[Entries taken from a collection]
· · · ·

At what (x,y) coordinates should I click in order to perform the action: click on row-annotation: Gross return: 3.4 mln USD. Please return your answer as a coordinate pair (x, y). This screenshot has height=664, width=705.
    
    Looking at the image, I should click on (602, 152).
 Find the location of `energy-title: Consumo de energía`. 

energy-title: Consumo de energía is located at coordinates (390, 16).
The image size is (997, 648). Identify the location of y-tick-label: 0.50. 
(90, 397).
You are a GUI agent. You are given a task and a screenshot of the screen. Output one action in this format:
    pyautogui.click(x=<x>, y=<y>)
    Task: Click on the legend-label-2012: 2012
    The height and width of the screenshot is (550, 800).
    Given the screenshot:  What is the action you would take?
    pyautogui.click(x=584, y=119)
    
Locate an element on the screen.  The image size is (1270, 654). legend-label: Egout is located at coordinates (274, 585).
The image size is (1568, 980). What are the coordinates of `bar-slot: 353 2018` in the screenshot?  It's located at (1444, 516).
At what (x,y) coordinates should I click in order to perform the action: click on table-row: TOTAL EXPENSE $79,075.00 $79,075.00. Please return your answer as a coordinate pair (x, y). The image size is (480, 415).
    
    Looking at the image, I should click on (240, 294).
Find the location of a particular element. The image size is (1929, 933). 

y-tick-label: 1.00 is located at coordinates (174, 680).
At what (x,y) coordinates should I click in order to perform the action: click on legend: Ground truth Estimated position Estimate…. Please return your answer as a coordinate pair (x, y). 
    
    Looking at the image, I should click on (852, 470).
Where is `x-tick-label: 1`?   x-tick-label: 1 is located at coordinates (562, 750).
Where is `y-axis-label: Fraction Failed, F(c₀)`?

· · · ·

Copy out the lines of the material word for word, beginning at the line containing "The image size is (1568, 980)." and continuing through the end of the material.

The image size is (1568, 980). What are the coordinates of `bar-slot: 353 2018` in the screenshot?  It's located at (1444, 516).
At what (x,y) coordinates should I click in order to perform the action: click on table-row: TOTAL EXPENSE $79,075.00 $79,075.00. Please return your answer as a coordinate pair (x, y). The image size is (480, 415).
    
    Looking at the image, I should click on (240, 294).
Find the location of a particular element. The image size is (1929, 933). 

y-tick-label: 1.00 is located at coordinates (174, 680).
At what (x,y) coordinates should I click in order to perform the action: click on legend: Ground truth Estimated position Estimate…. Please return your answer as a coordinate pair (x, y). 
    
    Looking at the image, I should click on (852, 470).
Where is `x-tick-label: 1`?   x-tick-label: 1 is located at coordinates (562, 750).
Where is `y-axis-label: Fraction Failed, F(c₀)`?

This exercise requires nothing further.